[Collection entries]

________________________________________

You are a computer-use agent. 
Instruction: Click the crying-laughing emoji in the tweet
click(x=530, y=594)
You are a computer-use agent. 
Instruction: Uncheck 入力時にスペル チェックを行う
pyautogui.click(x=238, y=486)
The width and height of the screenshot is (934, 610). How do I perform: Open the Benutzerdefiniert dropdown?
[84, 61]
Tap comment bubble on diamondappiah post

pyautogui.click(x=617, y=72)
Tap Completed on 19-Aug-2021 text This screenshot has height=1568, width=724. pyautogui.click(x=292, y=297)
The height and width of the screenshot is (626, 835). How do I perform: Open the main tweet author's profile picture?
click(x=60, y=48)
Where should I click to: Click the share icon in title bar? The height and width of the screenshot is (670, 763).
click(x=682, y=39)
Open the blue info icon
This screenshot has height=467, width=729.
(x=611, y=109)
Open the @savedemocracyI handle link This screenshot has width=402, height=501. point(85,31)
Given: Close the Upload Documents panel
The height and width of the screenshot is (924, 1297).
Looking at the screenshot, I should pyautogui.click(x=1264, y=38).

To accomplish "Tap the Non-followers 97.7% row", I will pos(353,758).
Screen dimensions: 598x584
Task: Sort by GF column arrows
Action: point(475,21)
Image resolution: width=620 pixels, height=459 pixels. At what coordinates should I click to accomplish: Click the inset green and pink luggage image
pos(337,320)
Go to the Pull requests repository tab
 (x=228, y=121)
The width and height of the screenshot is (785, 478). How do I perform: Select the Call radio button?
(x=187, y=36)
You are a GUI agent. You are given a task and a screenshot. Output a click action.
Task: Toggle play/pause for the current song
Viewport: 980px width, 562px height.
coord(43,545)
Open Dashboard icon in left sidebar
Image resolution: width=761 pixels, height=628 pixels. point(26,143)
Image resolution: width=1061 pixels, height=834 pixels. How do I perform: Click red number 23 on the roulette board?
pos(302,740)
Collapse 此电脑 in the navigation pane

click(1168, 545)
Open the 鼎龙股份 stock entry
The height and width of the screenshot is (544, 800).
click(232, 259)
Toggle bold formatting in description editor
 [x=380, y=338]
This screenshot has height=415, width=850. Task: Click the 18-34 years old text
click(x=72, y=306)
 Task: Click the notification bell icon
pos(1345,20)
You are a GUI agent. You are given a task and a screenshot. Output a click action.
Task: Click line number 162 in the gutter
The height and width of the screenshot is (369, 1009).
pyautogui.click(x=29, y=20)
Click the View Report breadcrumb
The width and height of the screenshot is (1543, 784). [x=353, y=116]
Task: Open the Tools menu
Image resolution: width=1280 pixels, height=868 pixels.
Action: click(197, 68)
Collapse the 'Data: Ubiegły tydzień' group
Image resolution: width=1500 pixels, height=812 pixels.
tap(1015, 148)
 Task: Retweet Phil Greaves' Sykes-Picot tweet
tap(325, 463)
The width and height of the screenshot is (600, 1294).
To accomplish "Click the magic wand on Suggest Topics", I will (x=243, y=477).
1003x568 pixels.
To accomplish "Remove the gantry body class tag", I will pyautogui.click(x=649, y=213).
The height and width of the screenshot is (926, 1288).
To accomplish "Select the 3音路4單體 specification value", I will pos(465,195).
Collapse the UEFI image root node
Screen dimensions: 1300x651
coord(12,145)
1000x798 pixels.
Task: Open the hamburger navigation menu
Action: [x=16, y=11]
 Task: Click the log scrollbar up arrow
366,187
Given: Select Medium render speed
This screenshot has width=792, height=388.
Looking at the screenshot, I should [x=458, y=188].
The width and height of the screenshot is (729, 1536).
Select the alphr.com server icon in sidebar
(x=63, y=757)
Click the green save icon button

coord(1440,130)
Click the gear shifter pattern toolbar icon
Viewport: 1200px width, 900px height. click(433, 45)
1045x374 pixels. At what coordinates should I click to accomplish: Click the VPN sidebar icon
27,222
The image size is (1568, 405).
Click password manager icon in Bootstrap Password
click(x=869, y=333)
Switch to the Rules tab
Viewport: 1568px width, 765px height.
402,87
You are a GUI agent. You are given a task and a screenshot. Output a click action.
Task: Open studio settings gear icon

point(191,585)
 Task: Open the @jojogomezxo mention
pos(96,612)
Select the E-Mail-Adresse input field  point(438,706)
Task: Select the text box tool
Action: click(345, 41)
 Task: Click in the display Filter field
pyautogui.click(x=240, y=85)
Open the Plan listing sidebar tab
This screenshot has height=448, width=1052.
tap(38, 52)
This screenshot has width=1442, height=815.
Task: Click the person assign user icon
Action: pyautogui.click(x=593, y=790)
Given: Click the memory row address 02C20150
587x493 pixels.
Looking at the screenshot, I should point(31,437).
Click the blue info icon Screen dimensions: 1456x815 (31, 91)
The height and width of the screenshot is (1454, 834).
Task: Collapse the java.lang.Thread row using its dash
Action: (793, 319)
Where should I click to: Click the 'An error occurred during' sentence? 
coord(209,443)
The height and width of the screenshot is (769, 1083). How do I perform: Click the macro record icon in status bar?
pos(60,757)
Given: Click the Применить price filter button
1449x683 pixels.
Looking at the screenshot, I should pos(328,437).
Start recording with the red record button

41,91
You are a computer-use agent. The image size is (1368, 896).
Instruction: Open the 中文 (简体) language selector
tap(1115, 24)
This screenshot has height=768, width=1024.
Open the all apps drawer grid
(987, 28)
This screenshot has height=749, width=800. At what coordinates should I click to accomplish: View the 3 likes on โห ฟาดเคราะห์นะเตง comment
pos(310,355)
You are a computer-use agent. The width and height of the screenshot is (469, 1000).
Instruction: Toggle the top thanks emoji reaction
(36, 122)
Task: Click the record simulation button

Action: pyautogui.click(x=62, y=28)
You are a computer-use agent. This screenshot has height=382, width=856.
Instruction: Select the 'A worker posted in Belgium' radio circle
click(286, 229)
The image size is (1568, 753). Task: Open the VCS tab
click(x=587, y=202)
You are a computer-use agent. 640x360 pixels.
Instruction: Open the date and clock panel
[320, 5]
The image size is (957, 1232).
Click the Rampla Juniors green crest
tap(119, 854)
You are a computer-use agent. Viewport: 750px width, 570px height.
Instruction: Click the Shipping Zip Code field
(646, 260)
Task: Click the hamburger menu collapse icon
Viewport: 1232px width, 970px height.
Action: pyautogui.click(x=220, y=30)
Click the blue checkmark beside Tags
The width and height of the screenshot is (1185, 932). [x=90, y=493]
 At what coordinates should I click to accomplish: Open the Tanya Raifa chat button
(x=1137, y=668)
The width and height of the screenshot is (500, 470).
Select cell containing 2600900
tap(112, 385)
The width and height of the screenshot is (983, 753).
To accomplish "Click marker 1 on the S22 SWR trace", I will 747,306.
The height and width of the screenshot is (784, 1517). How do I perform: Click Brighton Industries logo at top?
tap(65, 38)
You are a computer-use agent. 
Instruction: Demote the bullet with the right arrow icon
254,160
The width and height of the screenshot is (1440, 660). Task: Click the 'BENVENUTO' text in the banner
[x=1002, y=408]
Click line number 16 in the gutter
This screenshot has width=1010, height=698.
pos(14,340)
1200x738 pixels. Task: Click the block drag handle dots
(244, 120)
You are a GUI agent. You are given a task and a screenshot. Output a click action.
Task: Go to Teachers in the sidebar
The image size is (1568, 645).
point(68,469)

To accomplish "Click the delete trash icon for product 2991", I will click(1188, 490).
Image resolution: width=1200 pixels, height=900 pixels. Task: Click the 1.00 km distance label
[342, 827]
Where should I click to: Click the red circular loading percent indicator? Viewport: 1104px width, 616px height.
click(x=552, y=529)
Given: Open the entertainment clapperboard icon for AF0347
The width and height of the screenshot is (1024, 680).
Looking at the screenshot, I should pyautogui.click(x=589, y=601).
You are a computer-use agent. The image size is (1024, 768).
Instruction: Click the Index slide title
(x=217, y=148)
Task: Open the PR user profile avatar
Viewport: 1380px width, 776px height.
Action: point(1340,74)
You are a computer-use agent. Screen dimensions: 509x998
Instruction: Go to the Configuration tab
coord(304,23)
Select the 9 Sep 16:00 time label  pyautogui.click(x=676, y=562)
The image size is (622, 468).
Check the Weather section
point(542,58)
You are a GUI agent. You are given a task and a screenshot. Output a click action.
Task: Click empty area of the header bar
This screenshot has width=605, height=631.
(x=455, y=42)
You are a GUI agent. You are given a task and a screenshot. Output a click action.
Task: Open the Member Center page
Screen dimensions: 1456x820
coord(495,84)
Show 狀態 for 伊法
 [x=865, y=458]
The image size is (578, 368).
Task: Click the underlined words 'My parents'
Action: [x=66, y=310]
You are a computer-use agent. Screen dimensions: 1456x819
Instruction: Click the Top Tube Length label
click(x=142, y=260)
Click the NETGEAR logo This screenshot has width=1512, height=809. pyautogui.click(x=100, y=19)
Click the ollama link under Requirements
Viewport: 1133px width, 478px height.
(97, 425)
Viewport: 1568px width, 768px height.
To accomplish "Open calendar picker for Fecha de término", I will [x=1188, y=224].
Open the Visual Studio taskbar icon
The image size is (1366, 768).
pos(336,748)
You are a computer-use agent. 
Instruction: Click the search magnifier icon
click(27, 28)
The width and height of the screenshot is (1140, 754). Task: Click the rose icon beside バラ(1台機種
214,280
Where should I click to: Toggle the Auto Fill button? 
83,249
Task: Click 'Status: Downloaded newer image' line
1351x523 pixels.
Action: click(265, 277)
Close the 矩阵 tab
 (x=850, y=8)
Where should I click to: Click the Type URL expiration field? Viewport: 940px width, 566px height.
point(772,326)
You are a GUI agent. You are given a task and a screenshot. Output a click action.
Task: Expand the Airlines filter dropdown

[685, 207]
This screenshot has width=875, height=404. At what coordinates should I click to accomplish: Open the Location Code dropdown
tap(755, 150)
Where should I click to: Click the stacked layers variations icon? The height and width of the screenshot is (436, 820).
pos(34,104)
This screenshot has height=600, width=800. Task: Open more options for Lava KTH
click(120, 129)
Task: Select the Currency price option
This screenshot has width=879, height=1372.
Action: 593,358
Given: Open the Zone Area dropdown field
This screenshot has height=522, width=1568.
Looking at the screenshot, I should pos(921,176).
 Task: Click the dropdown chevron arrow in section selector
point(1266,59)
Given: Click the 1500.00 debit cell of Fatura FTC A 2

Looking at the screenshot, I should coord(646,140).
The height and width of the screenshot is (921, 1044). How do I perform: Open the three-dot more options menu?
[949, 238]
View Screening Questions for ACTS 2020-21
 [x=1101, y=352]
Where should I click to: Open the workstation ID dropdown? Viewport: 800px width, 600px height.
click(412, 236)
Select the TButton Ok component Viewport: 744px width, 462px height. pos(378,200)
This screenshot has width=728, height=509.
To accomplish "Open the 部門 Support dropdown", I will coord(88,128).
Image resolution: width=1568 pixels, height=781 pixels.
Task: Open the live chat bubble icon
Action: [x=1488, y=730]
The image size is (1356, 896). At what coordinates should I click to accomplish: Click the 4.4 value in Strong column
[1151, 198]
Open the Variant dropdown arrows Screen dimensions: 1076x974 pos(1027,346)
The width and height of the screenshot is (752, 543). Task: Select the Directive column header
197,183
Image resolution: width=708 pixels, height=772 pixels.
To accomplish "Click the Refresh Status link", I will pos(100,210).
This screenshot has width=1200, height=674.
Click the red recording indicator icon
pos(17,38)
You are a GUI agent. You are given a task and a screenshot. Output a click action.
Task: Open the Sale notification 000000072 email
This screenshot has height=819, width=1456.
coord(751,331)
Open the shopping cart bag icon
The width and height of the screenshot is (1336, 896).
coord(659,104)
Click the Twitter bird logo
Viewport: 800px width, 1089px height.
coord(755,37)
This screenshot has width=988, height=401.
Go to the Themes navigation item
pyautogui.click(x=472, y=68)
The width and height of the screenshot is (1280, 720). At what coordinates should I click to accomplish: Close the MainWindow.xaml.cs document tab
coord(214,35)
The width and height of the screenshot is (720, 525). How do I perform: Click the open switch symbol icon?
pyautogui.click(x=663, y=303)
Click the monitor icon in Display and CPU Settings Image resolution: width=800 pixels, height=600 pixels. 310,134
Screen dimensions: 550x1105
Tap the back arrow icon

________________________________________

EXERCISE PROMPT
Copy all lines of the preceding data that hold the word "computer".

RESULT OF THE TASK
You are a computer-use agent. 
You are a computer-use agent. 
You are a computer-use agent. The image size is (1368, 896).
You are a computer-use agent. The width and height of the screenshot is (469, 1000).
You are a computer-use agent. This screenshot has height=382, width=856.
You are a computer-use agent. 640x360 pixels.
You are a computer-use agent. Viewport: 750px width, 570px height.
You are a computer-use agent. 
You are a computer-use agent. The image size is (1024, 768).
You are a computer-use agent. Screen dimensions: 509x998
You are a computer-use agent. Screen dimensions: 1456x819
You are a computer-use agent. 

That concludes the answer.